• **Task details**
Begin at the line that contains "The width and" and continue through the last of the lines below. Arrange those lines as a numbered list with blank lines skipped and the pictures left out.

— BEGIN The data —

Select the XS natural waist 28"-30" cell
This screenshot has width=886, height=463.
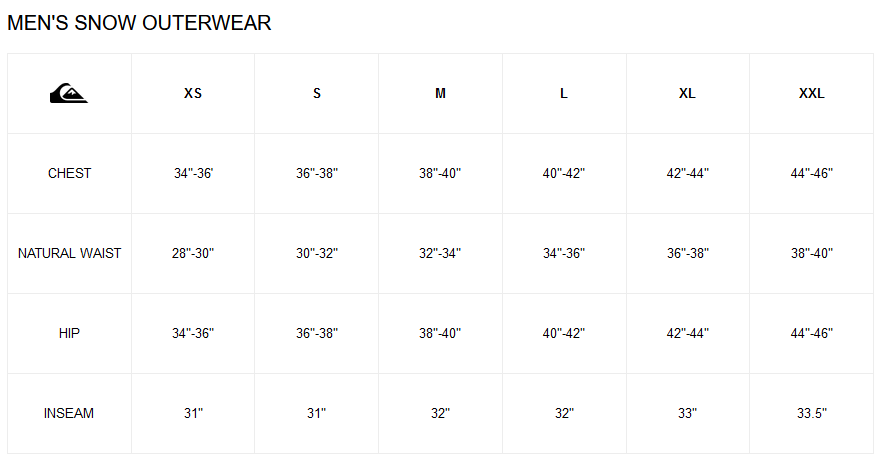coord(193,254)
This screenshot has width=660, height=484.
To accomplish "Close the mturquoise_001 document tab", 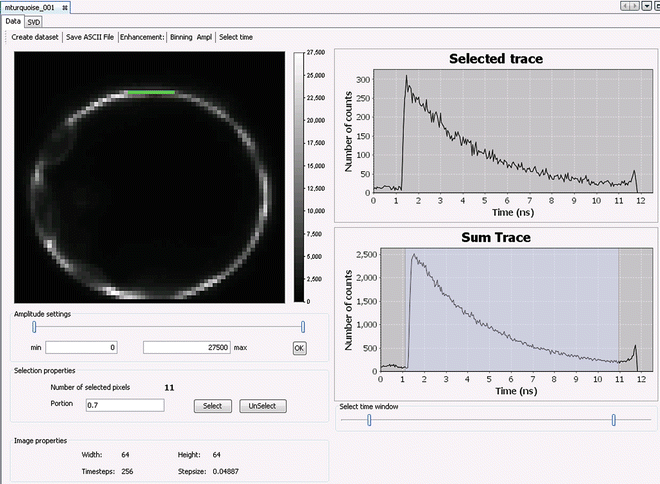I will pyautogui.click(x=66, y=7).
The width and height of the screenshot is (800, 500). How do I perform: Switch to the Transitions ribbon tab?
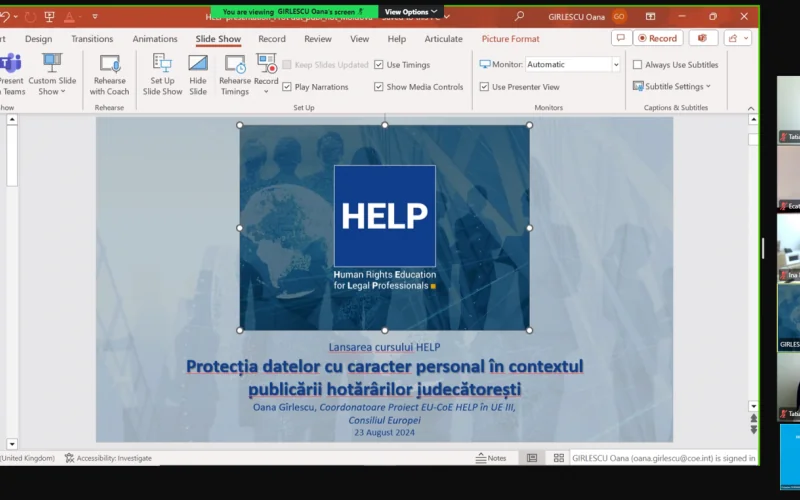[92, 39]
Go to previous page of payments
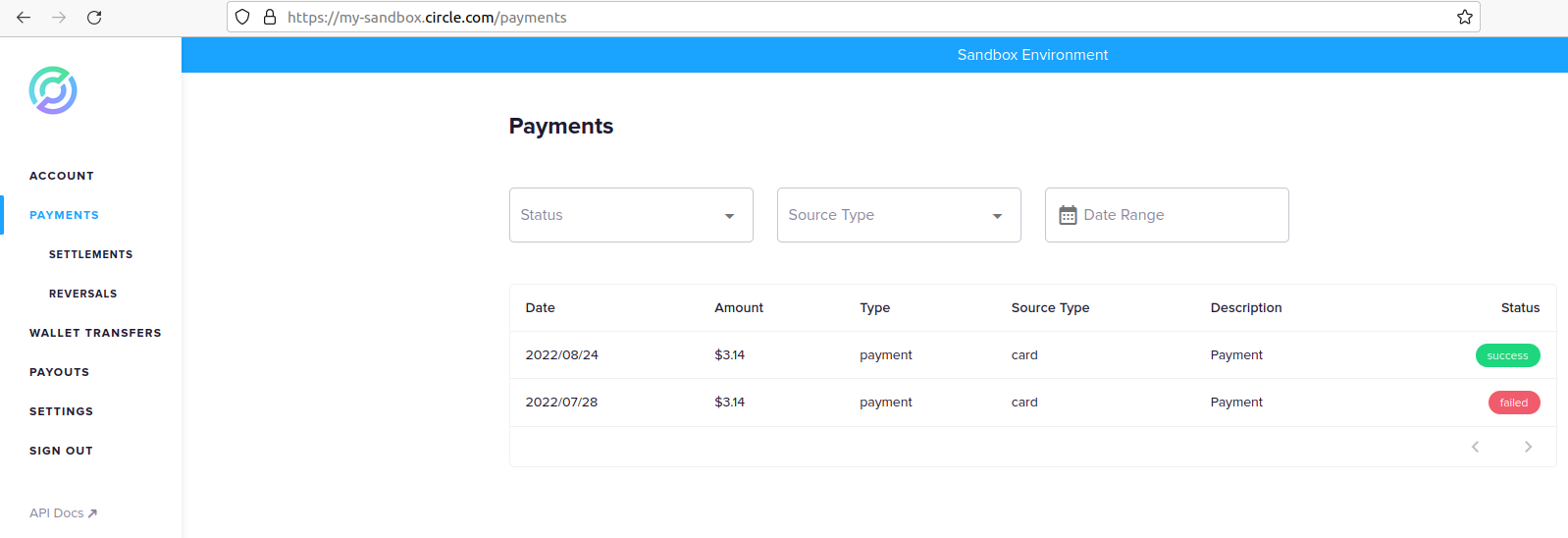 [1475, 447]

— END The data —

• **Response**
1. The width and height of the screenshot is (800, 500). How do I perform: Switch to the Transitions ribbon tab?
2. [92, 39]
3. Go to previous page of payments
4.  [1475, 447]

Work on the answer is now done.